*INFORMATION SUPPLIED*:

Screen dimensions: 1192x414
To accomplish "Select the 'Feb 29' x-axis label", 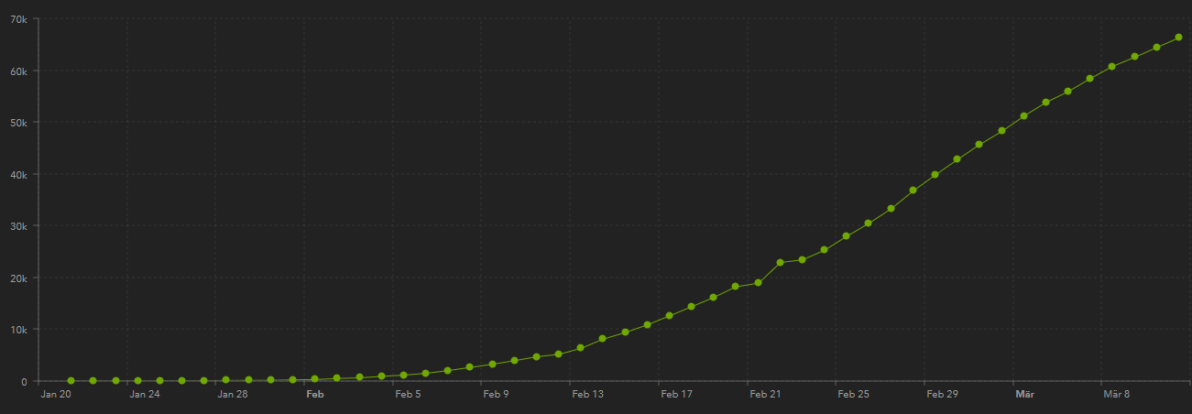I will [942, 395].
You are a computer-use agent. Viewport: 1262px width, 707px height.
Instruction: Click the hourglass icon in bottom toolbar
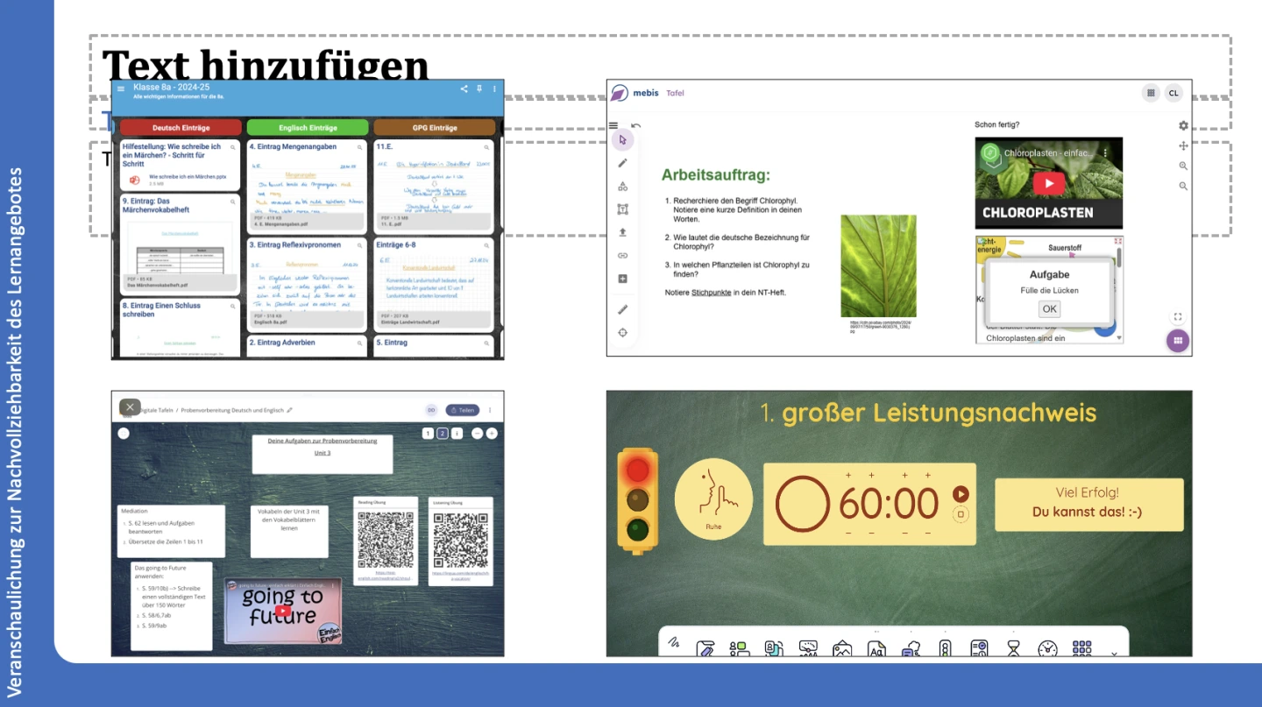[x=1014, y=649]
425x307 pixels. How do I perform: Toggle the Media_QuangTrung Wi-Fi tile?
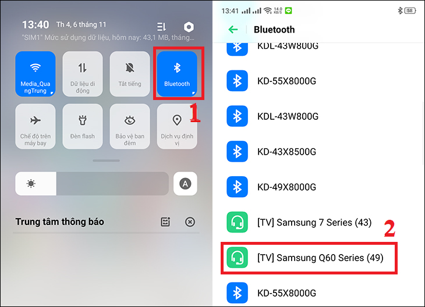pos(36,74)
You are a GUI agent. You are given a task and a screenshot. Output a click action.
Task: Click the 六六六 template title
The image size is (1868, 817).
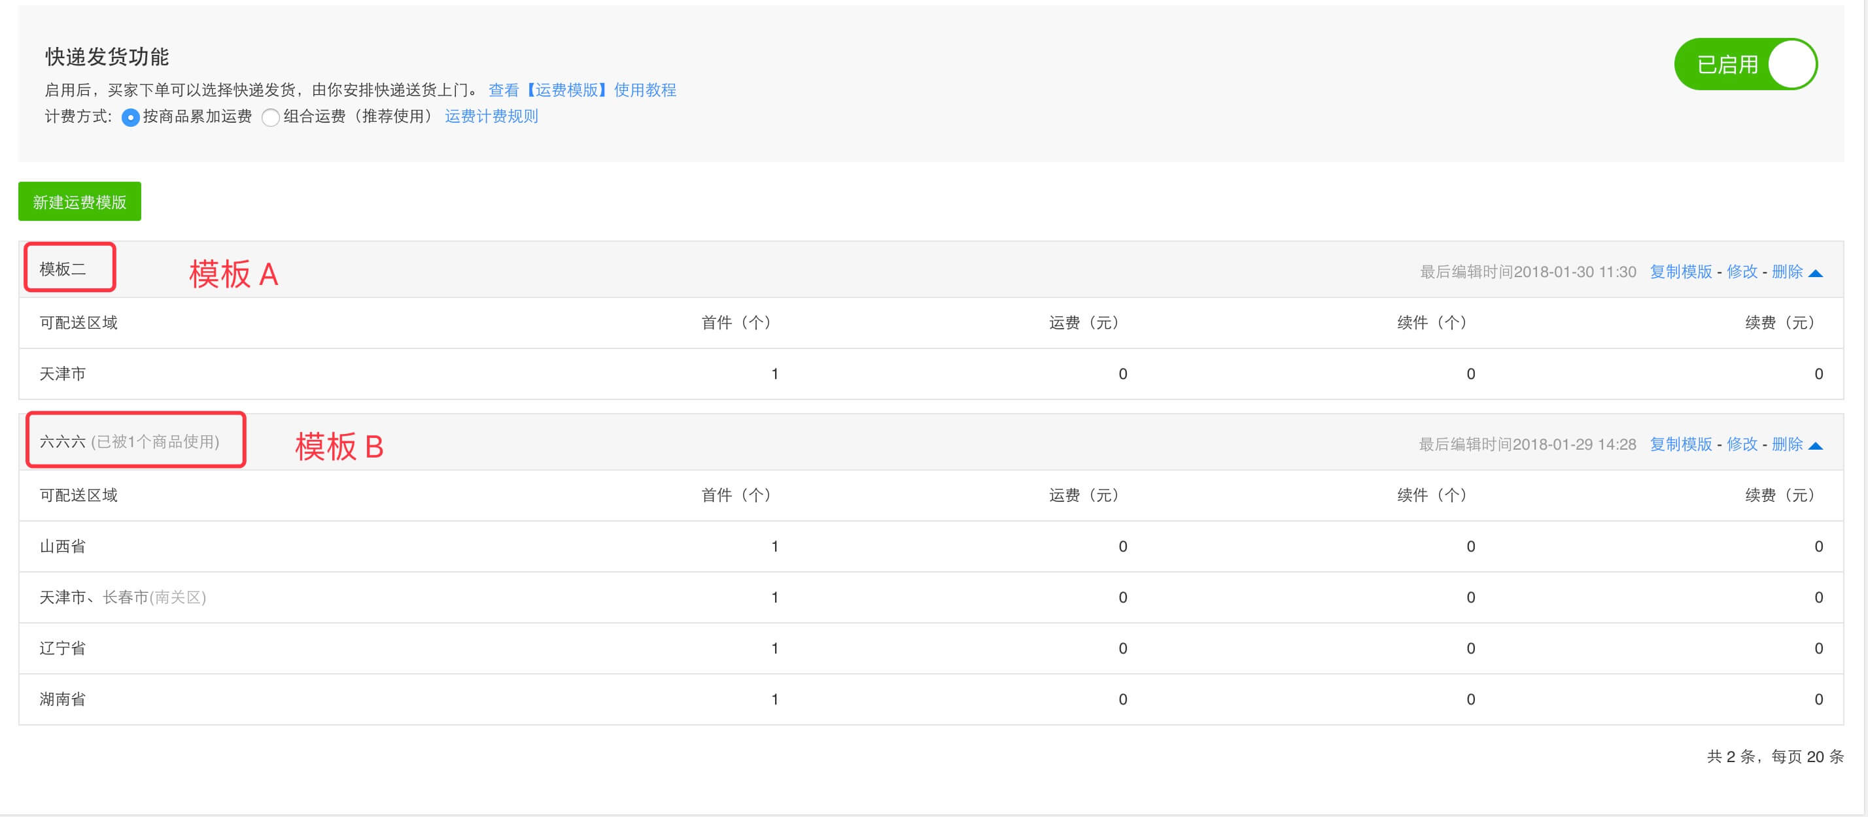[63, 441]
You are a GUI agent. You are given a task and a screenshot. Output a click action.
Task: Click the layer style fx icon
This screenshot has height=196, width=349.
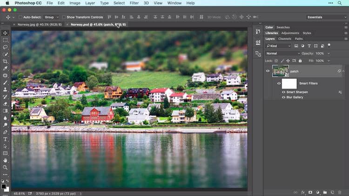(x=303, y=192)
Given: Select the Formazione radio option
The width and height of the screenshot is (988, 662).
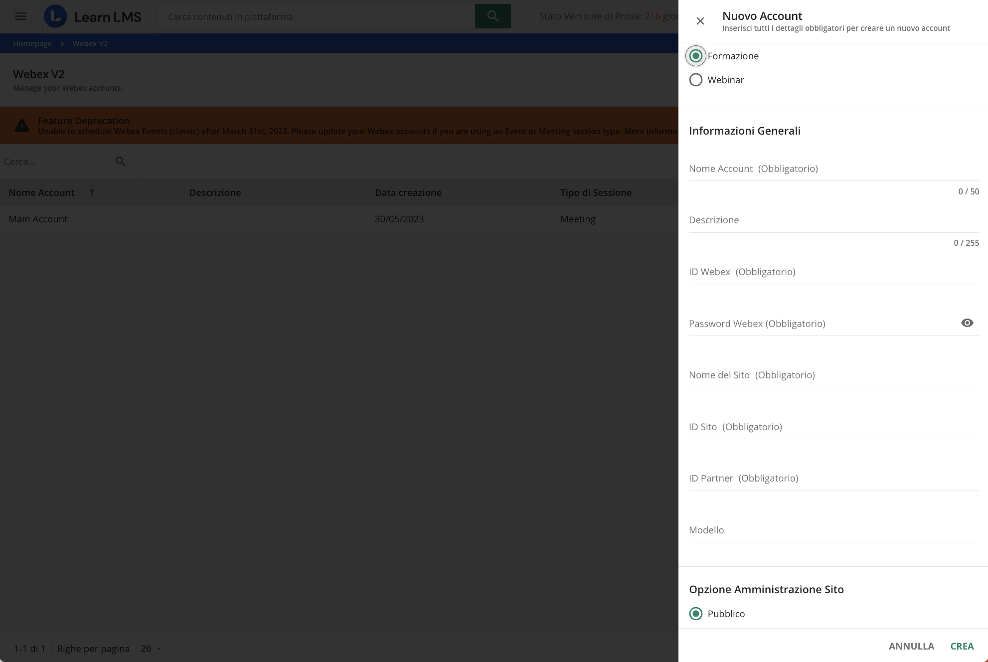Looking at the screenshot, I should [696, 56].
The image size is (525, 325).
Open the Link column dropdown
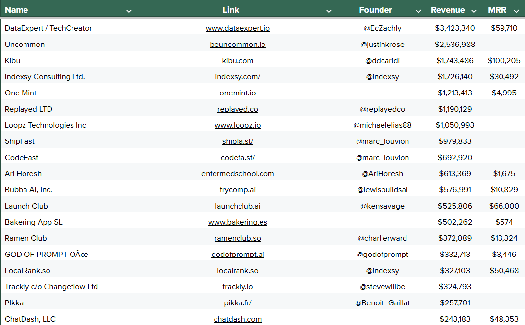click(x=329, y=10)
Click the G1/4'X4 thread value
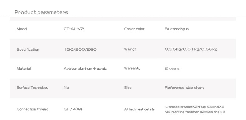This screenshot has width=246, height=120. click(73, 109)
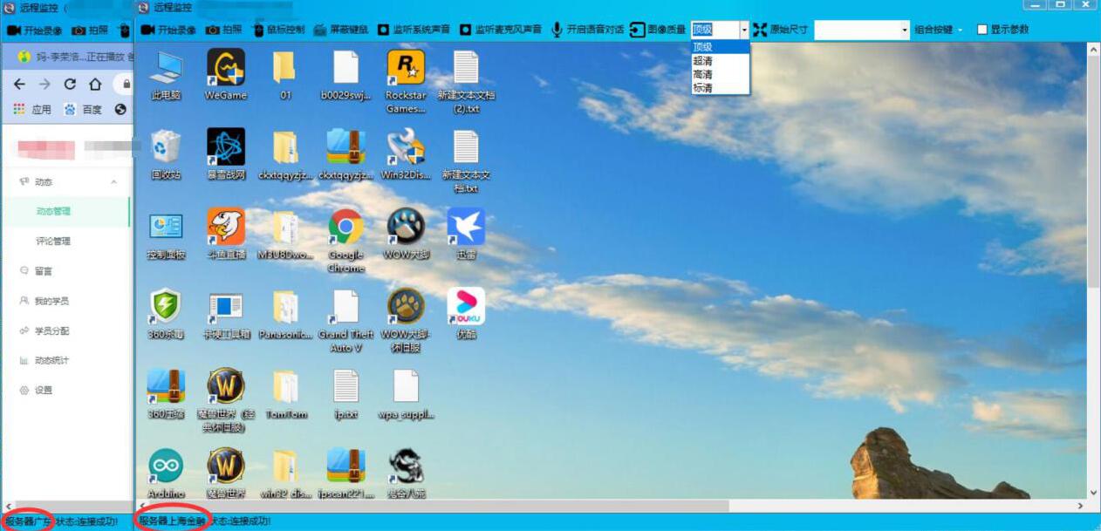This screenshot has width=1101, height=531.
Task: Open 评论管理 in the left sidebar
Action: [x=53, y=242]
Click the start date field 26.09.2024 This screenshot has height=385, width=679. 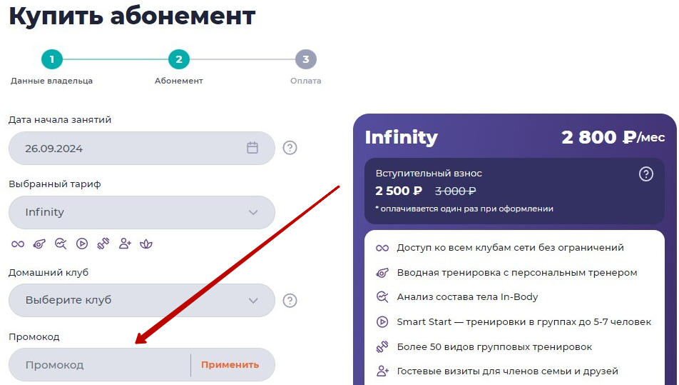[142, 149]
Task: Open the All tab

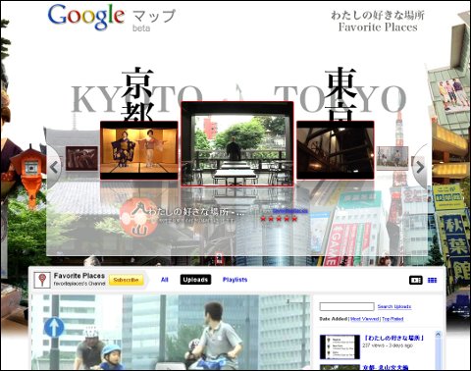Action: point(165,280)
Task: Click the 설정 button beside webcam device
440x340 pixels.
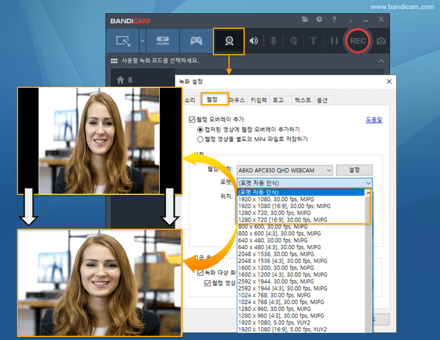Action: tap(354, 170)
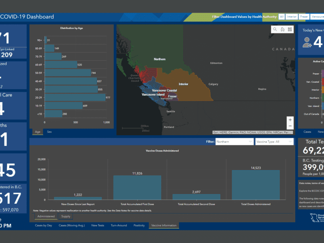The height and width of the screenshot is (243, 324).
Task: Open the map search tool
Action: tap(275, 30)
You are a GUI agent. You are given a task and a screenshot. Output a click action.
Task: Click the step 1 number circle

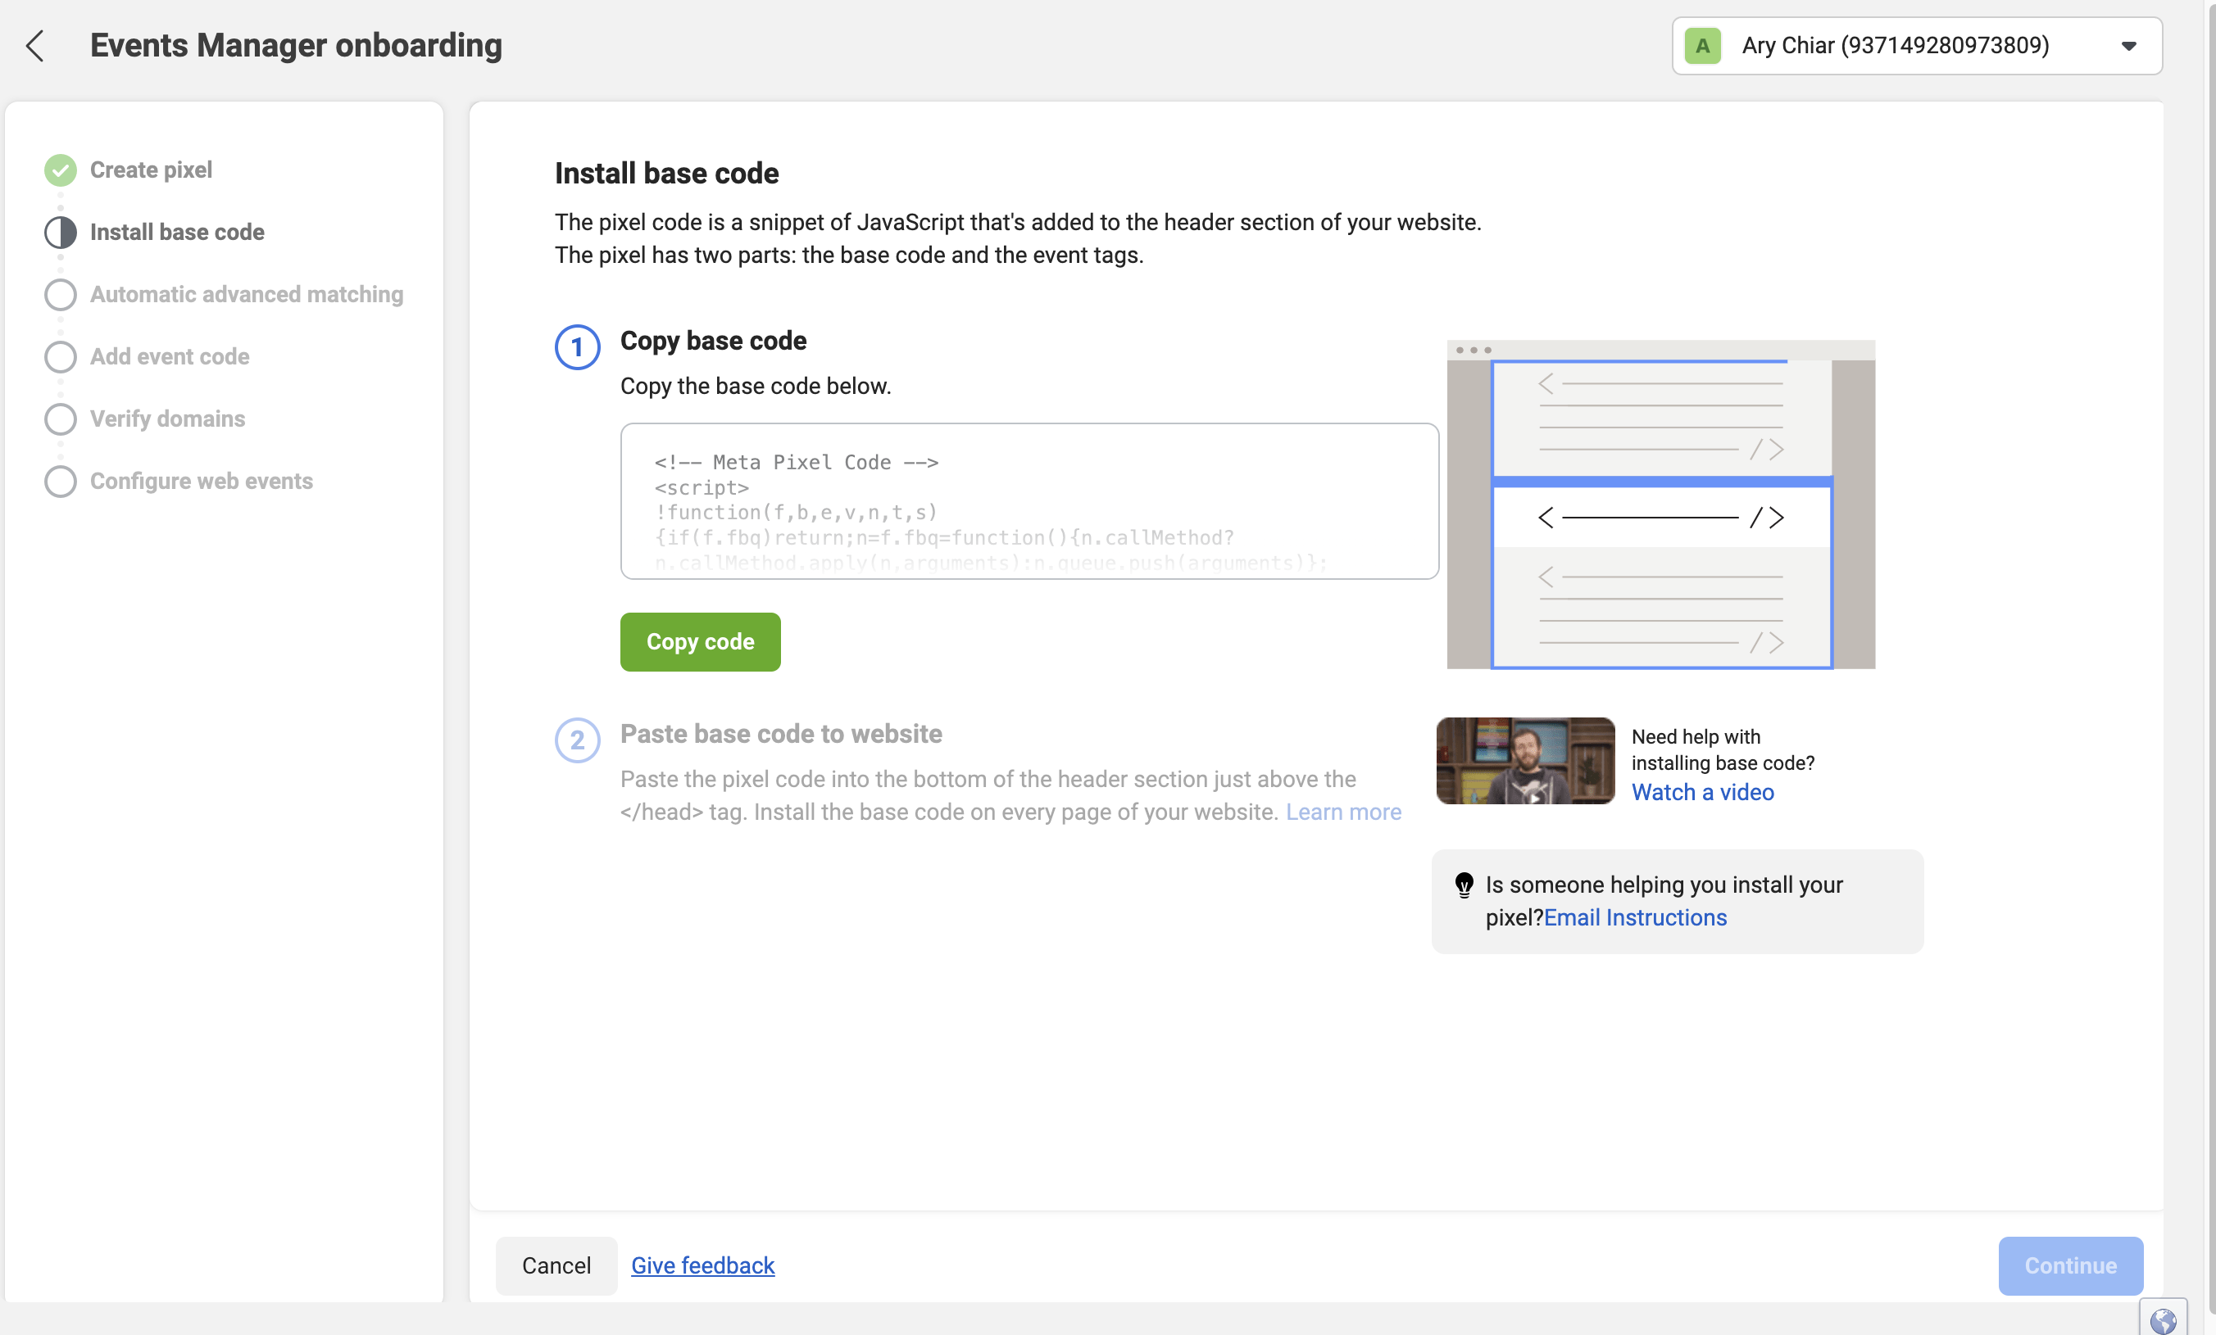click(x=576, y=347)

*PROBLEM*:
Put the records from the line with "Task: Click the 설정" to the line with "Action: tap(275, 30)" into a JSON list of strings, one string per line and no entries for blank lines. Leave the pictures out.

*WRITTEN SOLUTION*:
[
  "Task: Click the 설정 button beside webcam device",
  "440x340 pixels.",
  "Action: tap(354, 170)",
  "The height and width of the screenshot is (243, 324).",
  "Task: Open the map search tool",
  "Action: tap(275, 30)"
]